Just a quick post to say I’m honored to have made number seven on the countdown of the top ten most downloaded podcasts of all time on the SaaStr Podcast.

The podcast in question is an interview performed by Harry Stebbings of The Twenty Minute VC where we sat down to talk about the importance of the lifetime value to customer acquisition cost ratio (LTV/CAC) and why, if you could only know one SaaS metric about a company, that LTV/CAC would be it.

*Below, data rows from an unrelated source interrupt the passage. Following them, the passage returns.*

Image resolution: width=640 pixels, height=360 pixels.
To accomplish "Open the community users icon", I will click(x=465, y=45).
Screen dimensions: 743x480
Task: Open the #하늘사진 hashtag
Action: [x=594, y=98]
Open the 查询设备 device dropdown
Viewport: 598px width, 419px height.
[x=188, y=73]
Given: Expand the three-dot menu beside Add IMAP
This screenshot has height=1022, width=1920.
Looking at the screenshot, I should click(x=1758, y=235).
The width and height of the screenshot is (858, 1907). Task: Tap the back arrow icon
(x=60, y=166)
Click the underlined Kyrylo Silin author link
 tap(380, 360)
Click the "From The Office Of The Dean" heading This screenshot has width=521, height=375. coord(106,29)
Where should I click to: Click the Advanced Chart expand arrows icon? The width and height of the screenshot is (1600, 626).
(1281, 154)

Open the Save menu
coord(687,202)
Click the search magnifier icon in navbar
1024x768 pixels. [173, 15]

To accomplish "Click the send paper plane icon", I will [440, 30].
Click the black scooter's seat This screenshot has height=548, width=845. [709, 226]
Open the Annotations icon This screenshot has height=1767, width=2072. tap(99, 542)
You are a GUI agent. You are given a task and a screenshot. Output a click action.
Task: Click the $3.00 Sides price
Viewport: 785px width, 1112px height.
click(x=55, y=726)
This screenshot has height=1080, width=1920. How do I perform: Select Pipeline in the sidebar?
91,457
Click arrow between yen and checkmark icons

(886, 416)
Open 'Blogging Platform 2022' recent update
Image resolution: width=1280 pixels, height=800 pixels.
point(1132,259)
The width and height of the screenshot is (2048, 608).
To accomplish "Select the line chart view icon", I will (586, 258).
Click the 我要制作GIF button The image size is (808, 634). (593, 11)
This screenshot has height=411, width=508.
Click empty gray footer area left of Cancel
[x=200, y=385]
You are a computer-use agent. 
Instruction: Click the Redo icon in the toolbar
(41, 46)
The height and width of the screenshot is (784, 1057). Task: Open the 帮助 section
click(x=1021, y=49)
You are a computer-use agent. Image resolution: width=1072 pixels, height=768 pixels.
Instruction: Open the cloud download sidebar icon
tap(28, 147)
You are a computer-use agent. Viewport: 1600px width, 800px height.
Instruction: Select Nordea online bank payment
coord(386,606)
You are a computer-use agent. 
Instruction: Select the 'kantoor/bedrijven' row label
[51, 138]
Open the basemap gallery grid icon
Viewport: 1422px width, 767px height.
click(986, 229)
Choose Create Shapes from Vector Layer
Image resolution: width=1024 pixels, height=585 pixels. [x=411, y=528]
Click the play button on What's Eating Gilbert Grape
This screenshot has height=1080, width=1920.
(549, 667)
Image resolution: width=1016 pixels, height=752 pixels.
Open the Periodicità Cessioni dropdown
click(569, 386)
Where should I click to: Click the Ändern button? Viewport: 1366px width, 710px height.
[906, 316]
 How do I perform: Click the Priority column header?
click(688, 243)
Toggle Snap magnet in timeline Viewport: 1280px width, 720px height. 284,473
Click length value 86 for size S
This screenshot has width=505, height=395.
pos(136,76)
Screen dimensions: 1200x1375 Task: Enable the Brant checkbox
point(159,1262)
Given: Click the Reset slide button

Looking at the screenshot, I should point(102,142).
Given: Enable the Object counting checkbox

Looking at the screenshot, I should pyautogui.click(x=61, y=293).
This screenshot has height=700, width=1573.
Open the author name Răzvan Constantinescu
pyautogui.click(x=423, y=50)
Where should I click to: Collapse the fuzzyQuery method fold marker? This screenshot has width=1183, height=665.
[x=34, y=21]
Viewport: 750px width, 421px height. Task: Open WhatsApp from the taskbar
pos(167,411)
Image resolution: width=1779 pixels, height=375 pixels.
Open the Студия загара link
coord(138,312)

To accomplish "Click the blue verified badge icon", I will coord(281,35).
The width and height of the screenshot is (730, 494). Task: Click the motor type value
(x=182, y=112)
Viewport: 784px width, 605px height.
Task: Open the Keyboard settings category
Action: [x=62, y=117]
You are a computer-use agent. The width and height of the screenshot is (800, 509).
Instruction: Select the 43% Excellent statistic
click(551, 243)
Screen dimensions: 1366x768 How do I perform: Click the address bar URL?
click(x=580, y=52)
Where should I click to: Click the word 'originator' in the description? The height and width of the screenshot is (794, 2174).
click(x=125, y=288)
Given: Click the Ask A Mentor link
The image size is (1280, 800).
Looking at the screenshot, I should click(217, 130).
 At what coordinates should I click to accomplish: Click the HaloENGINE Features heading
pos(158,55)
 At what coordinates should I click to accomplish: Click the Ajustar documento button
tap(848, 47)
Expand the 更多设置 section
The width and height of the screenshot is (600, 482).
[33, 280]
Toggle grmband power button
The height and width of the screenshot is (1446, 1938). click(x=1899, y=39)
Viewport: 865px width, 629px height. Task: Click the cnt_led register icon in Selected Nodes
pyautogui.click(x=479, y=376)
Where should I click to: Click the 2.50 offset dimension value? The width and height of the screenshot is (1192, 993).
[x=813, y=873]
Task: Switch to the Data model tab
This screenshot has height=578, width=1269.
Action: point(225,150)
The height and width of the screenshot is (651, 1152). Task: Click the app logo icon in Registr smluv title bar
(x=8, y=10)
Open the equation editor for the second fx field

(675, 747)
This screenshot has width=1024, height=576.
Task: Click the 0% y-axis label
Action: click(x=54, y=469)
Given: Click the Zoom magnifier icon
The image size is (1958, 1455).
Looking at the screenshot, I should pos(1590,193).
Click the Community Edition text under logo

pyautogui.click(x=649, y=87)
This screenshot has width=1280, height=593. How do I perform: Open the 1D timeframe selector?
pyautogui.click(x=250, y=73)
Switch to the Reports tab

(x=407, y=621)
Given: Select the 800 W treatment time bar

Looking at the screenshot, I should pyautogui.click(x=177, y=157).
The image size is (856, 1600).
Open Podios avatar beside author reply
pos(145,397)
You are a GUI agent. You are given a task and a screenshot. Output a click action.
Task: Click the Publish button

Of course with Harry it’s easy to end up in a wide-ranging conversation, as we did, and we thus discussed many other fun topics including:

  • How I got into enterprise software and SaaS.
  • The biggest challenge as a leader in a high-growth company (hanging on).
  • Why, for a public SaaS company, I’d probably take billings growth as the single metric, because LTV/CAC isn’t available.
  • LTV/CAC and the idea that it’s a powerful (if compound) metric that weights what you pay for something vs. what’s it worth.
  • Which churn metric to use as the basis for calculating LTV.
  • Upsell and how to design your packaging to enable both incremental upsell and major cross-sell.
  • Pricing and how to ensure your pricing is linked to at least one metric that always increases.
  • Bookings and the perils of TCV in SaaS companies, including my favorite self-quote from the podcast: “beware of Greeks bearing gifts as you would beware SaaS companies talking TCV.”
  • Multi-year deals and to what extent they should be prepaid.
  • How once, at Business Objects, we once sold a customer more licenses than they had employees (on the broader topic of vendor/customer interest alignment).
  • How sales and customer success should work together on renewals and upsells — and importance of putting farmers vs. farmers and hunters vs. hunters when it comes to competition.
  • How you can’t analyze churn by analyzing churn — i.e., gathering a list of churned customers and looking for commonalities.
  • The 90 day rule when it comes to new managers.

I hope you enjoy listening to it if you haven’t already. And for those who have, thanks for helping me make the top 10 list!